Managementkolleg der Saarländischen Justiz (MKSJ)
Das Managementkolleg der Saarländischen Justiz (MKSJ) ist eine landeseigene Fortbildungseinrichtung zur Vorbereitung von Mitarbeiterinnen und Mitarbeitern des höheren Justizdienstes auf eine (mögliche) Übernahme von Management- und Verwaltungsaufgaben im Zusammenhang mit der Leitung einer Behörde (Gericht, Staatsanwaltschaft, Justizvollzugsanstalt) oder Abteilung.

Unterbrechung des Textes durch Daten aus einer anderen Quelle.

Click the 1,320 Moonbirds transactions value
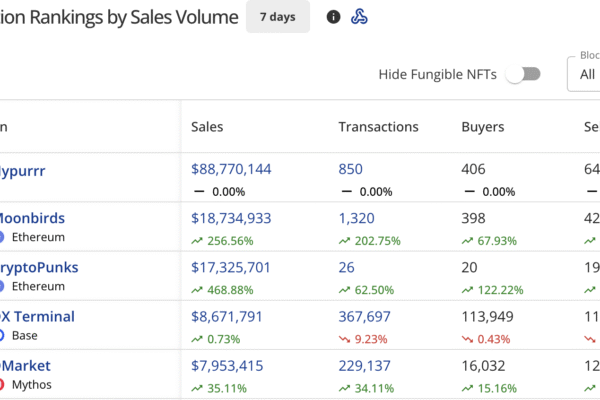This screenshot has height=400, width=600. coord(355,218)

Ziel des Managementkollegs der Saarländischen Justiz (MKSJ) ist die Vermittlung von Managementkompetenz schon vor der (möglicherweise späteren) Übertragung einer Leitungsfunktion. Dazu gehören das Aneignen von relevantem Fakten- und Methodenwissen zur effektiven Leitung und Entwicklung der Organisation und das Ausweiten des eigenen Verhaltensrepertoires als Voraussetzung für eine erfolgreiche Mitarbeiterführung. Der Erwerb der angestrebten Handlungskompetenz erfolgt insbesondere durch Seminarveranstaltungen und Workshops zu den relevanten Führungsthemen, Lernen im Team und reale Projektarbeit der Teilnehmer in Organisationsentwicklungsprojekten. Eine komplette Veranstaltungsreihe (Lehrgang) des Kollegs zum Thema "Management" erstreckt sich über einen Zeitraum von ca. 2 Jahren und findet in einem Turnus von 3 Jahren statt. Eine Entlastung der Teilnehmerinnen und Teilnehmer von ihren Dienstaufgaben ist grundsätzlich nicht vorgesehen, lediglich für die Teilnahme an den Veranstaltungen des MKSJ und zur Wahrnehmung notwendiger Termine für die Durchführung von Projekten für das MKSJ sind die Teilnehmerinnen und Teilnehmer von ihren Dienstaufgaben temporär freigestellt.
Über die Teilnahme an den Veranstaltungen des Managementkollegs der Saarländischen Justiz wird eine Bescheinigung ausgestellt.
Die Teilnahme an Lehrgängen des Managementkollegs der Saarländischen Justiz (MKSJ) steht allen Mitarbeiterinnen und Mitarbeitern des höheren Justizdienstes offen, die die Übertragung der Leitung einer Behörde oder Abteilung anstreben. Erwünscht ist eine Berufserfahrung von mindestens fünf Jahren. Die Vergabe von maximal 3 Gast-Teilnehmerplätzen an Bewerberinnen und Bewerber außerhalb des höheren Justizdienstes des Saarlandes ist möglich. Um eine Unterrepräsentanz von Frauen zu vermeiden, ist das Ministerium an der Bewerbung von Frauen besonders interessiert.
Die Bewerbung für die Teilnahme an einem Lehrgang des Kollegs erfolgt aufgrund einer allgemeinen Ausschreibung. Sie ist auf dem Dienstweg an das Ministerium für Justiz, Arbeit, Gesundheit und Soziales zu richten. Haben die Präsidenten der Obergerichte, der Präsident des Finanzgerichts oder der Generalstaatsanwalt mehrere Bewerbungen weiterzuleiten, so legen sie anhand der vorliegenden dienstlichen Beurteilungen eine Rangfolge für die Teilnahme der Bewerberinnen oder Bewerber fest. Eine gesonderte Beurteilung anlässlich der Bewerbung für die Teilnahme erfolgt nicht.
Gehen beim Ministerium für Justiz, Arbeit, Gesundheit und Soziales mehr Bewerbungen von Mitarbeiterinnen und Mitarbeitern des höheren Justizdienstes für die Teilnahme an einem Lehrgang des Managementkollegs der Saarländischen Justiz (MKSJ) ein, als Teilnehmerplätze zur Verfügung stehen, wird über die Rangfolge der Teilnahme unter Heranziehung der vorliegenden dienstlichen Beurteilungen nach Maßgabe von Eignung, Befähigung und fachlicher Leistung der Bewerberinnen und Bewerber sowie unter nachrangiger Berücksichtigung des jeweiligen Dienst- und Lebensalters entschieden. Unter Berücksichtigung des Bedarfes in den Gerichtsbarkeiten und der Staatsanwaltschaft können für die Verteilung der Teilnehmerplätze Schlüsselzahlen festgesetzt werden. Bewerbungen schwerbehinderter Personen können bevorzugt berücksichtigt werden.